When the work was complete, we’d have to email the spreadsheet to the editor or journalist who’d requested the work, or move it to their folder, so that they could work on it. If they decided they needed to change the format or needed a different dataset, they’d send it back and we’d start again.
Now, project spreadsheets sit in Google Docs. They’re shared with everyone in the department, who can actually really genuinely update them at the same time without causing problems. We can share them with any writers or editors who need them, too, and everyone can access them from anywhere, even (though we don’t want to encourage working after hours!) from outside the office.
If the end product is a graphic or interactive, it can feed directly off the spreadsheet in Google Docs, so any updating can be done in real time and seen immediately on the page (like this Afghan casualties interactive, or one we did for 9/11 a few weeks ago). The Datablog feeds off Google spreadsheets for most of its content (this Man Booker Prize 2011 one is my latest baby).
The future is spreadsheets. No, really.
Because I already use Google Docs, and because I can’t download software at work, I’m going to skip Dropbox for now (sorry Dropbox).
When I attended CILIP’s Umbrella conference a few months ago the most practical nugget I came away with was to adopt a wiki at work, as a way of sharing knowledge between colleagues (thanks Alan Brine and the wiki the67things).
We’ve tried a few ways of sharing department ‘how to…’s, but never hit on a formula that everyone likes and, more importantly, that everyone uses and contributes to. At the moment we use Google Docs, which works fine as document storage, but is clogged up with all our other docs. I think a wiki is the answer, so this is a great opportunity to try it out.
Unfortunately, to use MediaWiki you have to download the software, which I can’t do, so I had a go with PB Works instead. I set up an account – researchandinformation – and had a wander round to figure out the navigation.
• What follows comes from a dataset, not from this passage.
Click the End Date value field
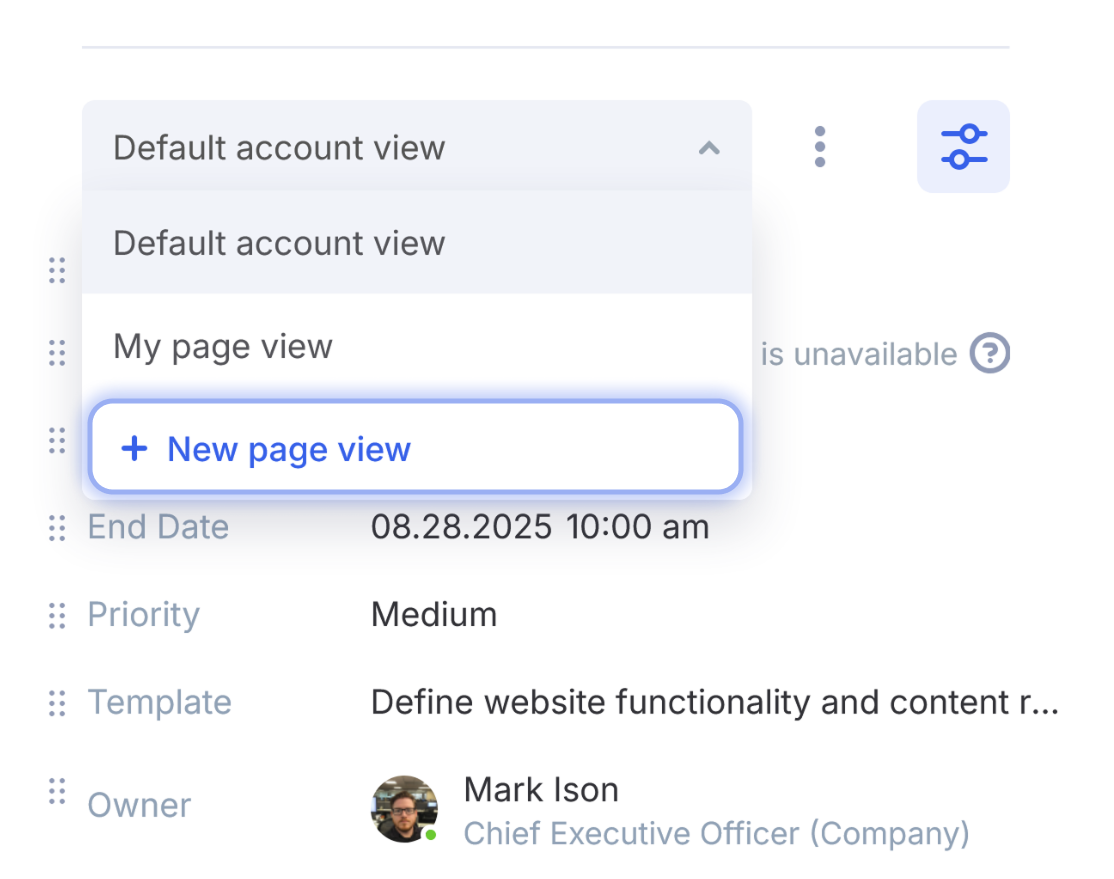The image size is (1114, 879). [x=540, y=527]
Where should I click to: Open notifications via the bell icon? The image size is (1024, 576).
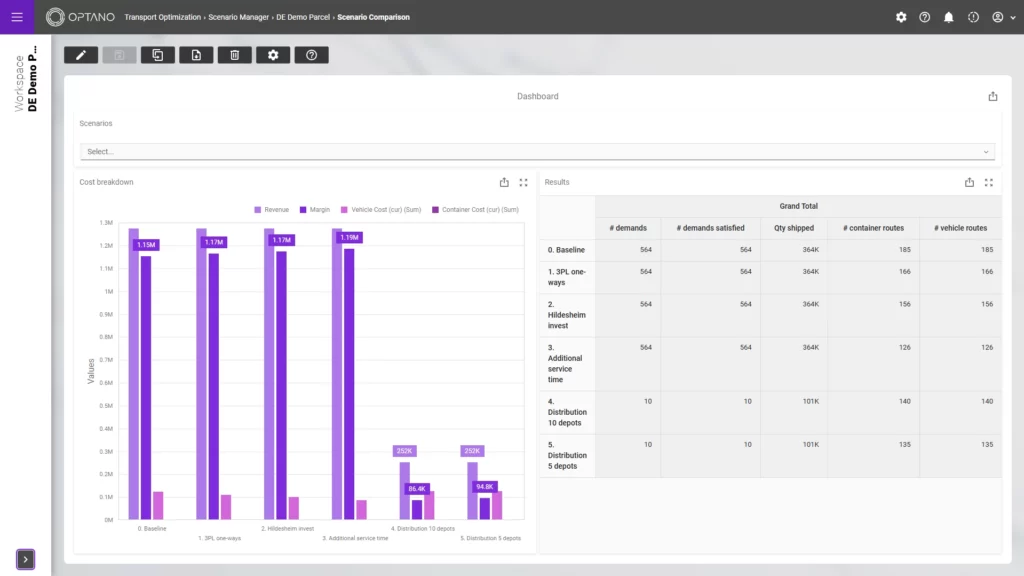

It’s not as intuitive as some software these days, but it’s easy to create pages, and hopefully I’ll be able to add it to the arsenal of tools we use in the office.
Google Docs is always going to win out over Dropbox for me, because it is already central to my working life and because you don’t need to download any software to use it.
I’m determined to set up a wiki for use at work but I’ll need to speak to the rest of the department before I go off all gung ho. There’s no point adopting a new resource only for others to ignore it (which has happened previously with Delicious). I’m pretty sure there’s software already available within the company which doesn’t require download (can you tell that annoys me?), but if not PBWorks will suit what we need.
I’ll continue to use existing wikis for career development – I take part in Library Day in the Life and I’m going to add myself to the Library Routes project. For now, this blog serves me well for recording my Chartership path, but I’m using a Google Docs spreadsheet to list CPD activities, and when I come to compiling my portfolio I’m sure I’ll use it more!
Like I said, spreadsheets are the future.